Die Verwendung eines weiteren Fehlers, der im File Transfer Protocol (FTP) von R. T. Morris Jr. entdeckt wurde, war ebenfalls vorgesehen. Eine Meldung über den Fehler wurde in den Netzen am 2. November 1988 von K. Bostic zusammen mit einem Fix veröffentlicht.[5] Die Frage, ob diese Veröffentlichung zu einer Kurzschlussreaktion bei R. T. Morris Jr. führte, und damit der eigentliche Anlass für die Freisetzung des Wurms war, kann wohl nicht mehr geklärt werden.[4]

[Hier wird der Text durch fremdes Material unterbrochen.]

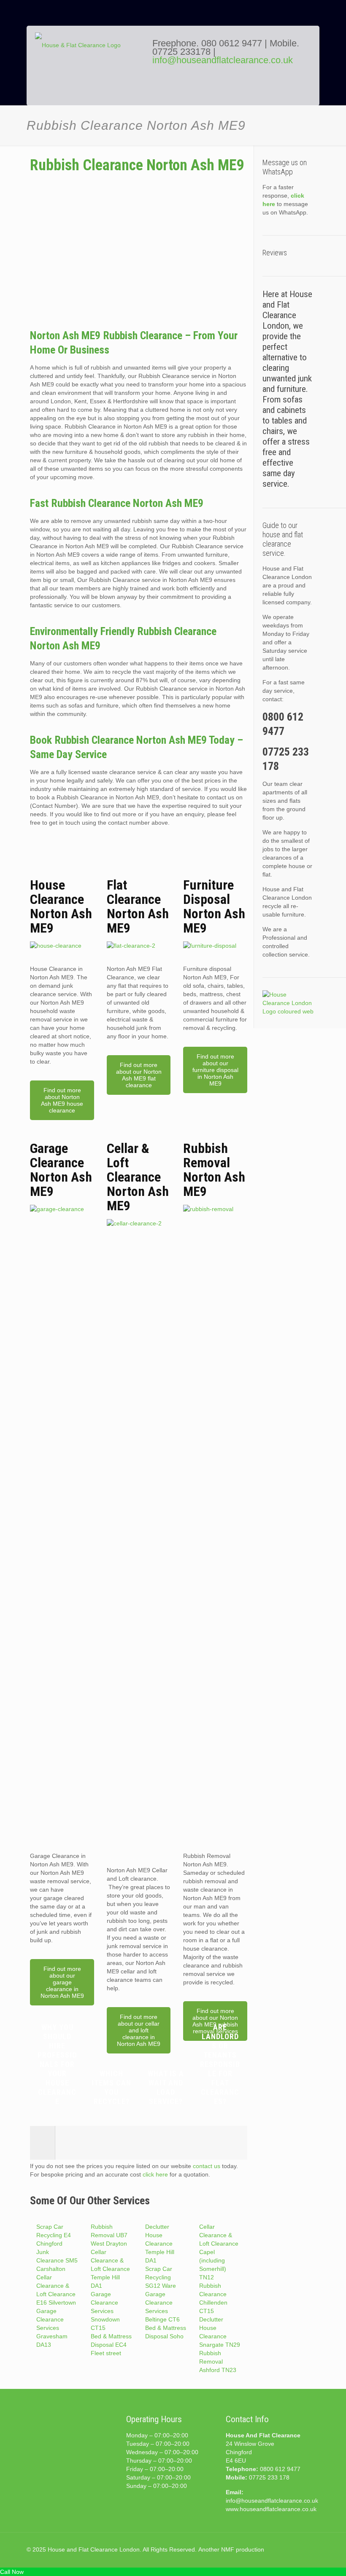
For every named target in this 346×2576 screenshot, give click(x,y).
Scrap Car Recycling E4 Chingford (53, 2235)
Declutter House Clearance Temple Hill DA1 (159, 2243)
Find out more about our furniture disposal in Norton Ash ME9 (215, 1070)
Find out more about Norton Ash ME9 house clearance (62, 1100)
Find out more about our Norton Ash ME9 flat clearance (139, 1074)
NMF (227, 2549)
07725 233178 (181, 51)
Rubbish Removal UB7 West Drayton (109, 2235)
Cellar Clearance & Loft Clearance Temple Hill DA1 (110, 2269)
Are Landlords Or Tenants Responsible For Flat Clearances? (220, 2064)
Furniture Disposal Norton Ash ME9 (214, 906)
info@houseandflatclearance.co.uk (222, 60)
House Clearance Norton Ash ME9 (61, 906)
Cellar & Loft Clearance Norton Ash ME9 (138, 1177)
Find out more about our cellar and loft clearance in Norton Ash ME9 (138, 2030)
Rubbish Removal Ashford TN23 (217, 2361)
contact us (206, 2166)
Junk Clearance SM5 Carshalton (57, 2260)
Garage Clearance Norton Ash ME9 (61, 1169)
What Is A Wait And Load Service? (166, 2087)
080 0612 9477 (233, 43)
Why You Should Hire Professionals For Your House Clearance (57, 2064)
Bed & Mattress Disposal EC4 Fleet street (111, 2344)
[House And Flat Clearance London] (88, 72)
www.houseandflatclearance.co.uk (271, 2509)
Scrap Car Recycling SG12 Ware (160, 2277)
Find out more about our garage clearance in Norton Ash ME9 (62, 1982)
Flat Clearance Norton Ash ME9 (138, 906)
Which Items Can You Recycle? (111, 2087)
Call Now (12, 2571)
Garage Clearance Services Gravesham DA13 (52, 2328)
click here (155, 2174)
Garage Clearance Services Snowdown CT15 (105, 2311)
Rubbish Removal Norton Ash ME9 (214, 1169)
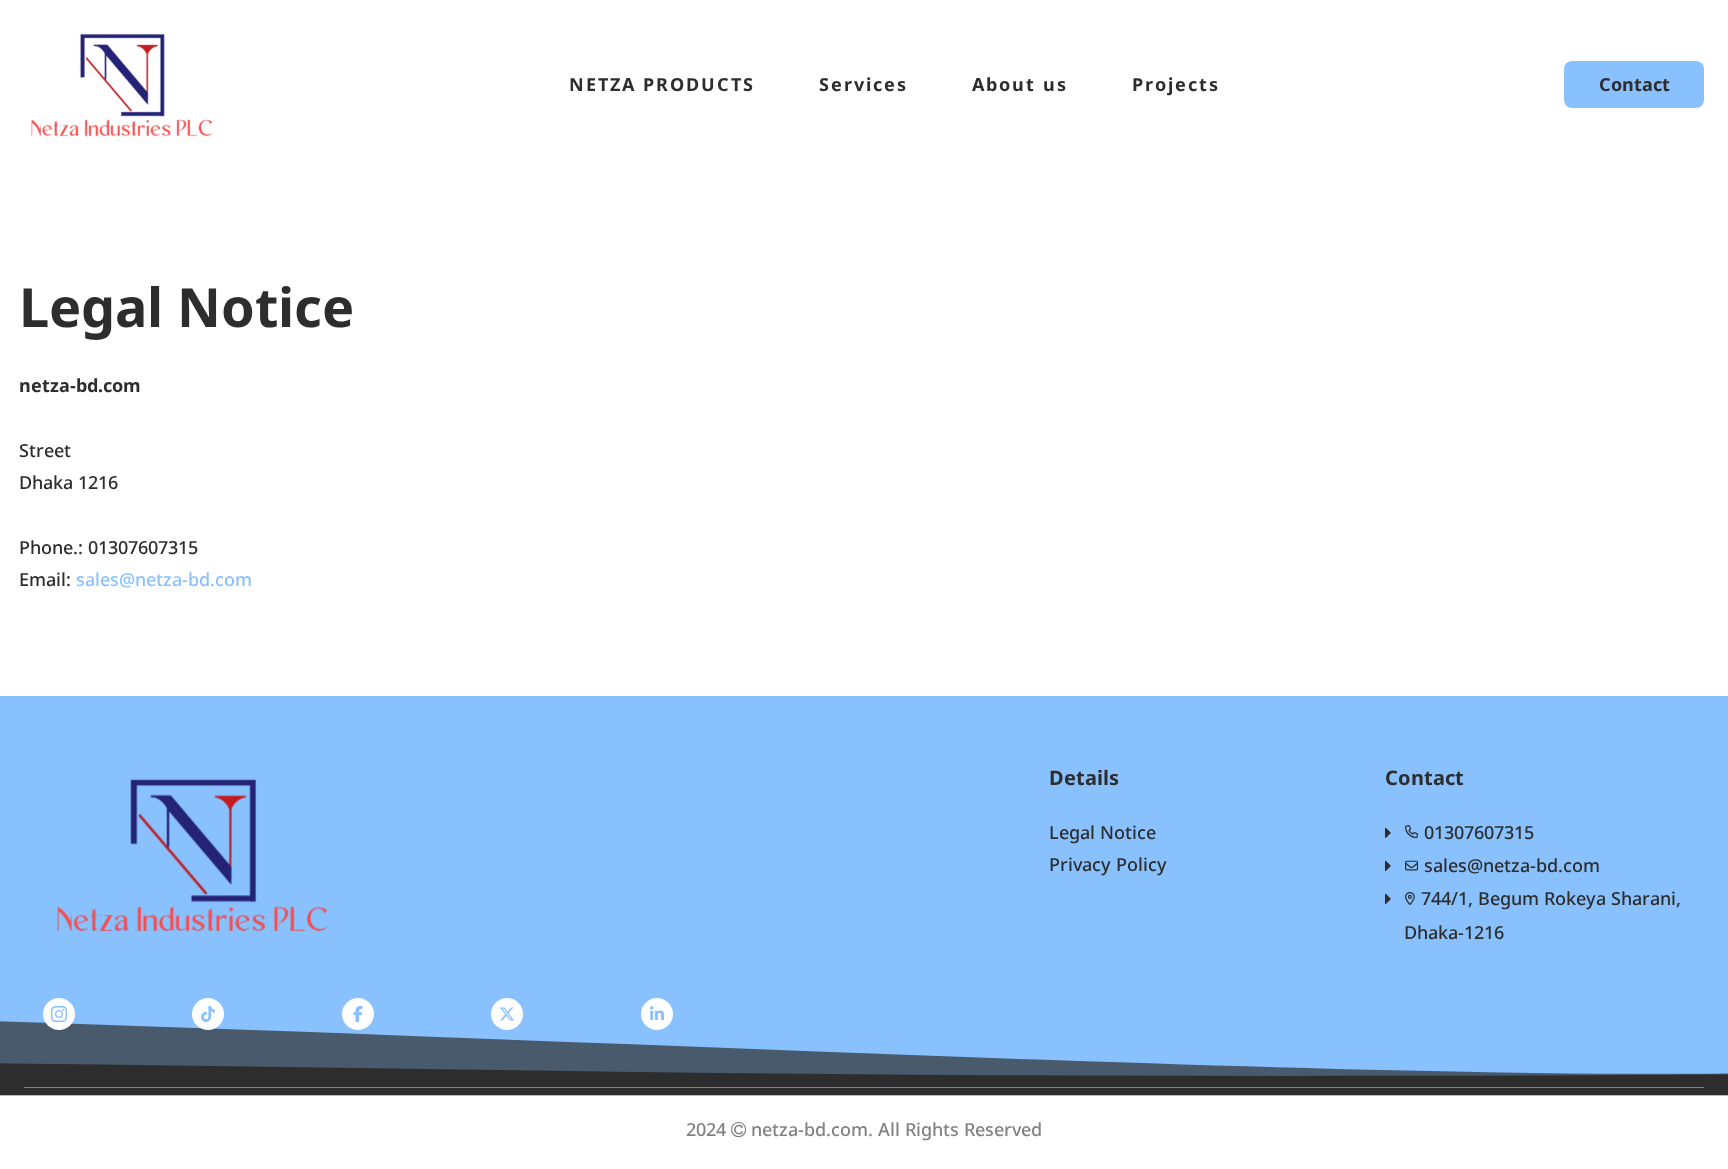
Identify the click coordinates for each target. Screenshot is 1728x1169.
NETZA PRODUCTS (662, 84)
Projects (1176, 84)
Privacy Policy (1108, 864)
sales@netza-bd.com (164, 579)
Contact (1634, 84)
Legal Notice (1102, 832)
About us (1020, 84)
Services (863, 84)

Der Zweck des Angriffs war es, zunächst ein minimales Programm im Quellcode (und damit unabhängig von dem jeweiligen Prozessor und dessen Maschinensprache) zu übertragen, zu kompilieren und auszuführen. Die Aufgabe dieses Programms war es, sich beim Wurm-Prozess, der die Ausbreitung initiiert hatte, zu authentisieren, und dann bis zu neunzehn verschiedene Dateien zu empfangen. Bei dem Angriff wurden jedoch nur zwei Dateien verwendet, so dass einige Forscher spekulierten, der Wurm habe sich in einem noch unfertigen Zustand befunden, als die Ausbreitung begann. Die übertragenen Objektcode-Dateien waren jeweils für eine bestimmte Hardware-Betriebssystem-Kombination vorbereitet, die eine der Dateien für DEC-Systeme und die andere für SUN-3-Systeme. Es wurde nicht versucht, die jeweils vorhandene Kombination zu bestimmen, stattdessen wurden die Dateien nacheinander gebunden und das so entstandene Programm gestartet. Konnte dieses ausgeführt werden, war damit der Wurm-Prozess auf dem Rechner aktiviert.[4]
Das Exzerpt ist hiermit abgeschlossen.